New Brunswick

New minister 'anxious' to see review into child protection system

New Brunswickers will have to wait a bit longer to see a review into the province's child protection system.

Consultant George Savoury completed his review nearly 3 months ago, but it hasn't been released yet

The previous Liberal government ordered a review into the child protection system earlier this year. (CBC)

New Brunswickers will have to wait a bit longer to see a review into the province's child protection system.

The previous government hired Nova Scotia-based consultant George Savoury to review the system, following a case of child neglect involving five children in Saint John.

Savoury told CBC News nearly three months ago that his report had been completed.

But new Social Development Minister Dorothy Shephard hasn't seen it yet.

Shephard said she's been asking about the status of the report "daily" and is anxious to see the recommendations.

"I thought it would be in on Friday," she said. "I'm looking for it any day now."

Part of the delay has been caused by changes Savoury was asked to make to his original report.

Child protection consultant George Savoury was hired to review the child welfare system after a shocking case of neglect in Saint John. (George Savoury)

"Questions went back to ask him to clarify certain points, really to expand on the recommendations he's making, just to make them more clear," Shephard said.

In an email on Nov. 7, Savoury said briefings are "still ongoing" and his report is still considered a "draft."

The president of the union representing child protection workers is also eager to see the report.

Stephen Drost, president of CUPE Local 1418, has raised alarm bells about a high workload of complex cases for staff and the challenge of attracting, and keeping, experienced social workers. He'd like to see both issues addressed in Savoury's report.

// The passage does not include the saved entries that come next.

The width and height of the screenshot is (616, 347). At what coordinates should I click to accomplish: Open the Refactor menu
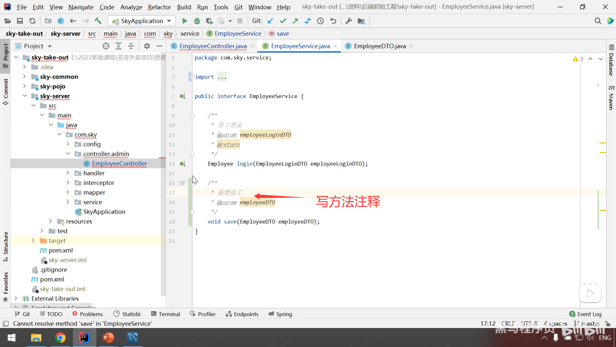click(159, 7)
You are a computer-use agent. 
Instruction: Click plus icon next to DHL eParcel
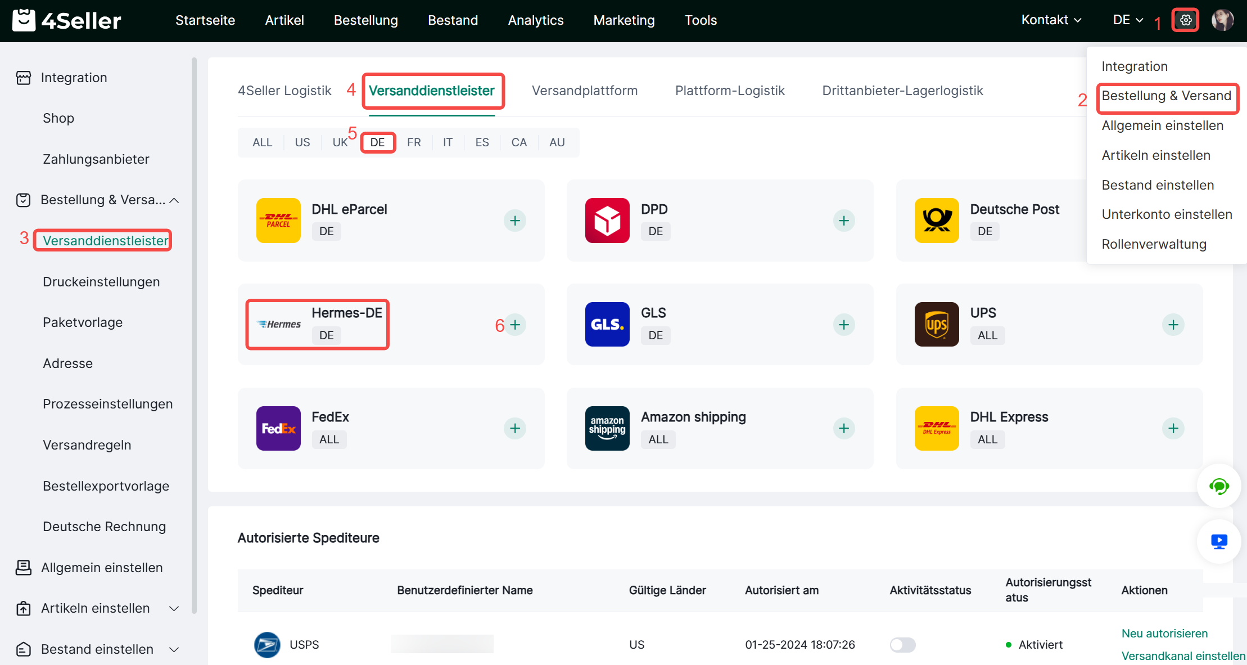click(515, 221)
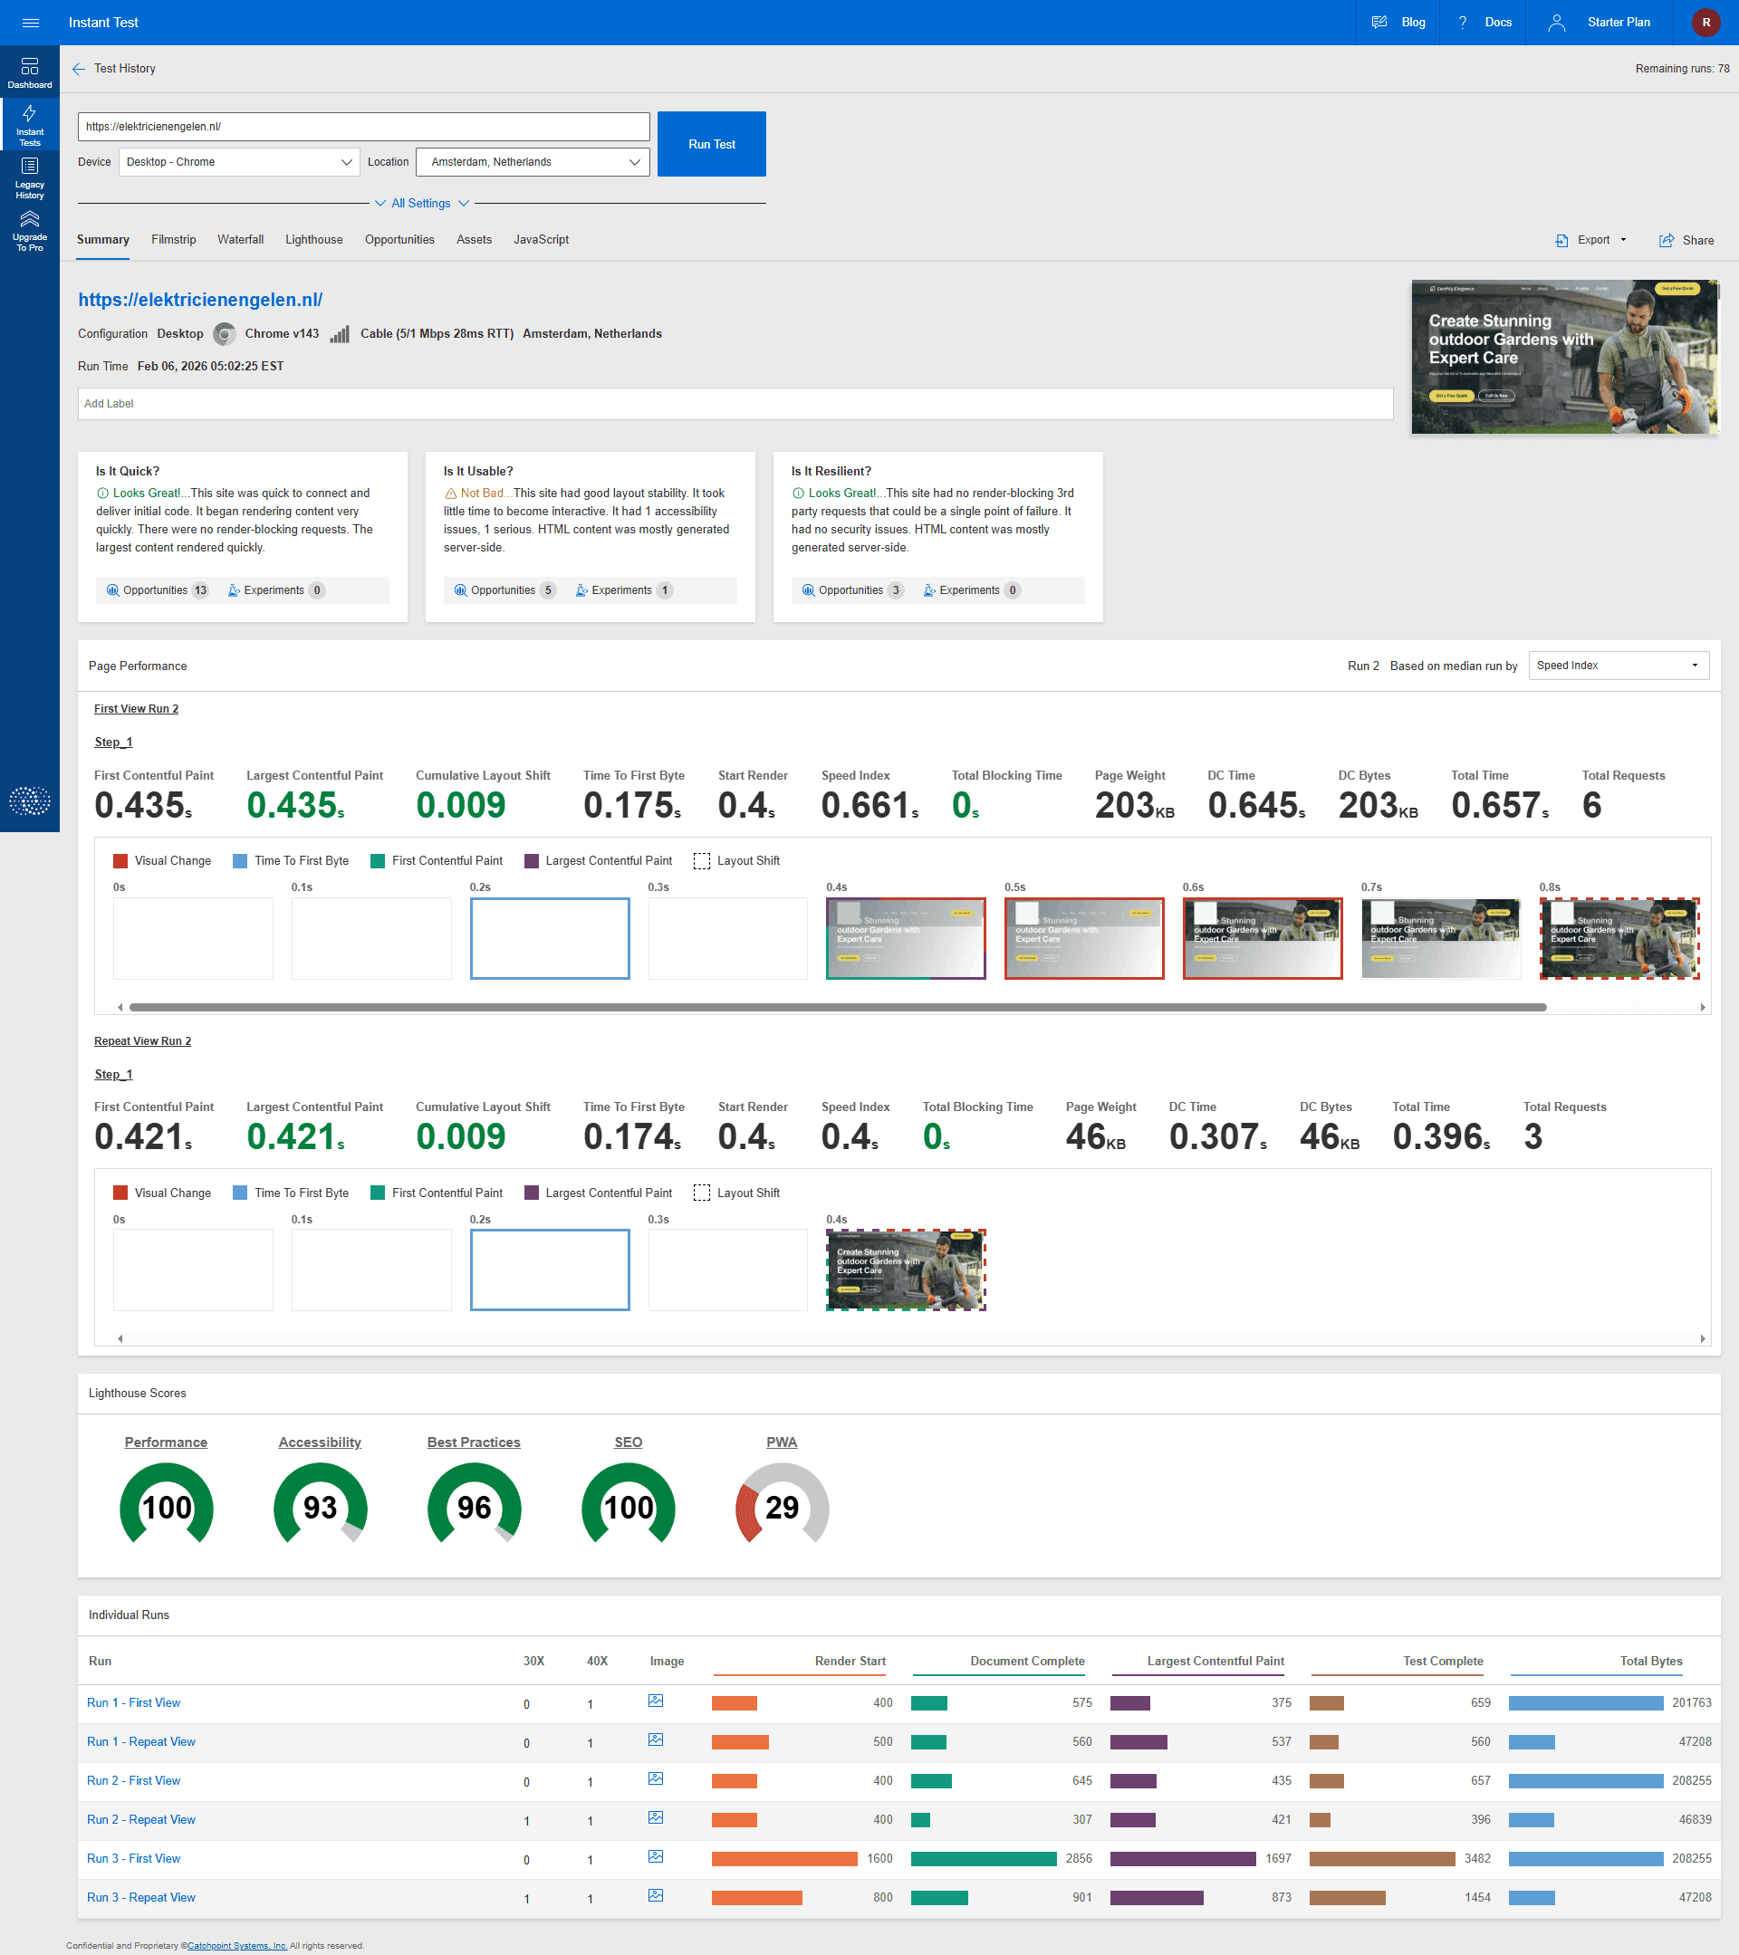Switch to the Waterfall tab
Image resolution: width=1739 pixels, height=1955 pixels.
coord(240,240)
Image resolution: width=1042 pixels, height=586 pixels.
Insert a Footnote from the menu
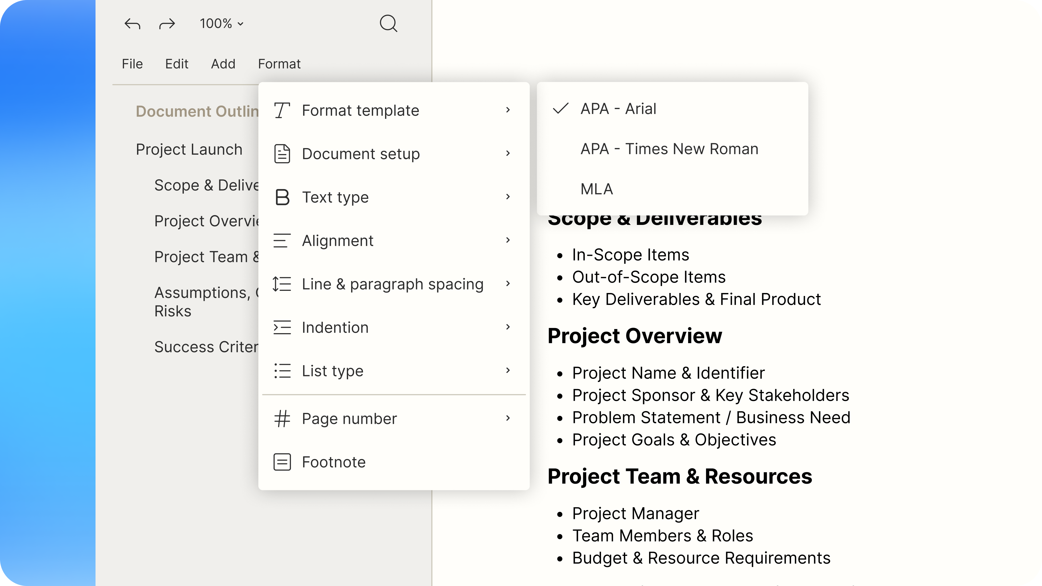(333, 462)
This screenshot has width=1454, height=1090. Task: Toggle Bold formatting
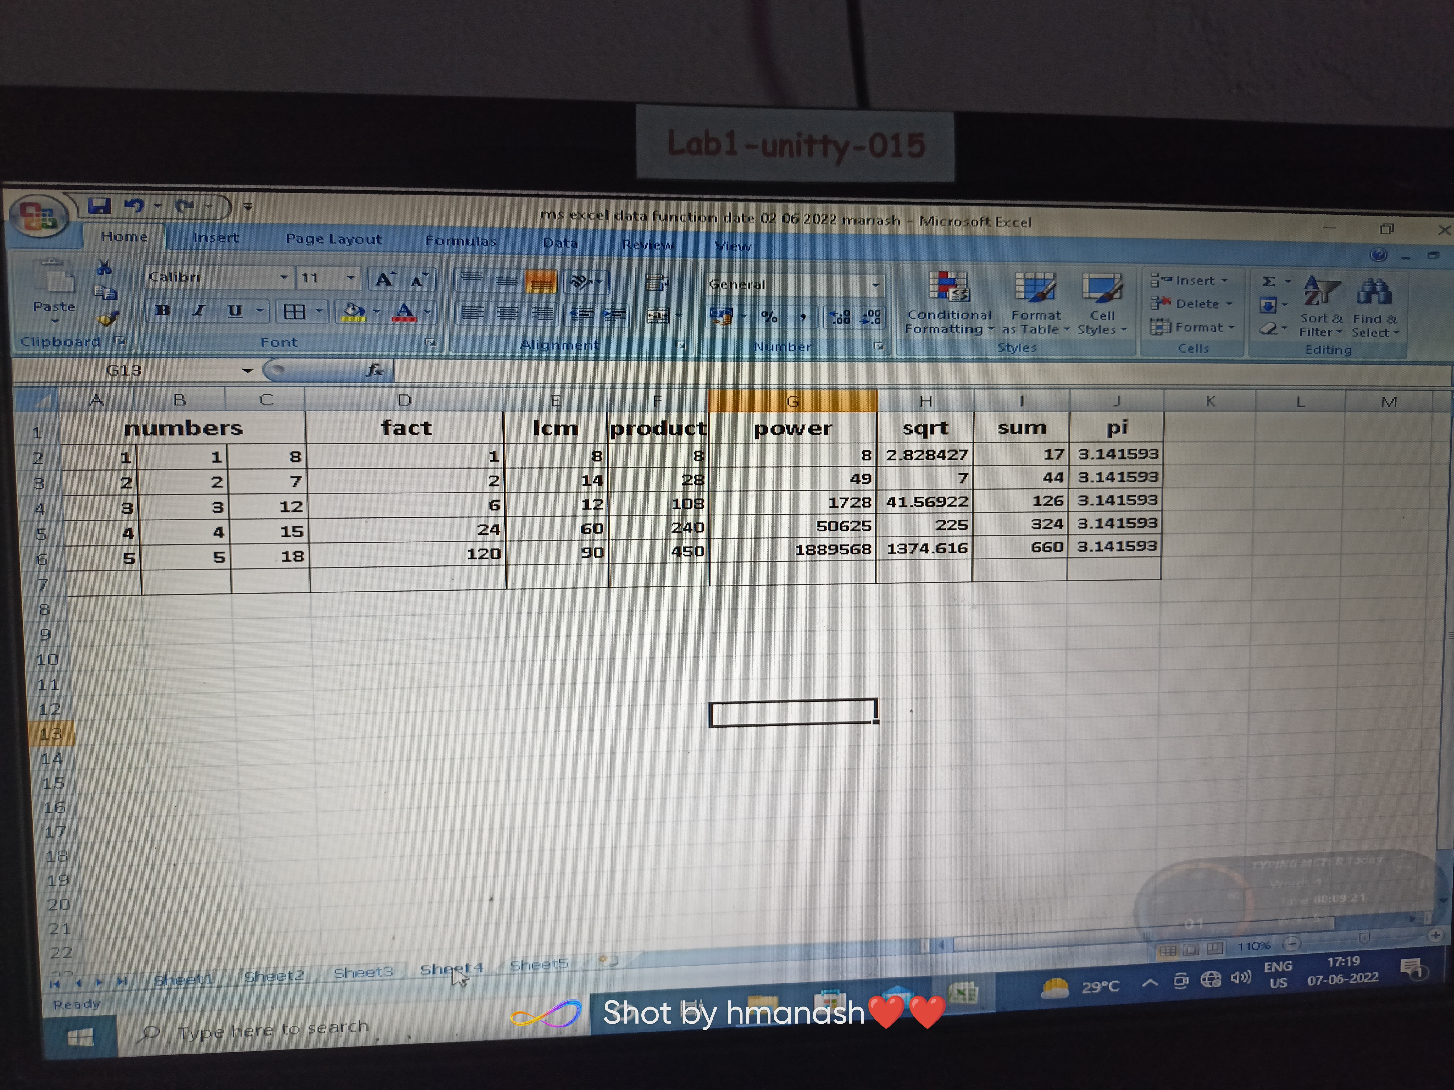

"I am still very cautiously optimistic that there will be some good things in that report and that the recommendations will be followed through," Drost said.

Child and youth advocate on upcoming report

4 years ago
Duration 1:21
Child and youth advocate Norm Bosse said the report he prepared on a case of child neglect in Saint John will make several pointed recommendations.

'The public wants to know'

Child and youth advocate Norm Bossé has been doing his own investigation into the Saint John child neglect case.

It will be the first of several reports the advocate plans to release on problems in the child protection system.

Bossé has spent the past several months reviewing documents and interviewing witnesses.

The first report, scheduled for release in January, will have a few recommendations that "can be addressed by government rather quickly," Bossé said.

"It isn't a blame game. 

Children's handprints are mixed with feces on a wall in the house. (Matthew Bingley/CBC)

"But it's trying to get to where are the gaps, what happened in this case. The public wants to know and I don't blame them."

Bossé's report is independent and separate from the Savoury report.

"It had absolutely no part to play in my report of the child and youth advocate's office, nor did the internal report of the government have any part to play in ours," he said.

The new Progressive Conservative government vowed to "improve the child protection system" in its first throne speech on Tuesday, promising more accountability and "amendments to the Family Services Act to give courts more options to provide for children's safety and care."

Looks at Indigenous, immigrant child rights 

Bossé mentioned the January report at the release of his annual State of the Child report on Tuesday.

Child and youth advocate Norm Bossé has been doing his own, independent investigation into the case of child neglect in Saint John. (Ed Hunter/CBC News file photo)

This year's State of the Child report focuses on Indigenous and immigrant child rights.

In it, Bossé called for an immediate plan from government to help preserve Indigenous languages.

He said the data shows there are only about 360 Maliseet native speakers left in New Brunswick.

The report also calls for First Nations children to have Mi'kmaq or Maliseet as their "language of instruction" in schools.

"If we start early enough, as we see now in elementary schools with some instruction in their native language, that over time it will develop," Bossé said.

"It's not a one-year project, let me tell you. But I think the effort and the commitment has to be there."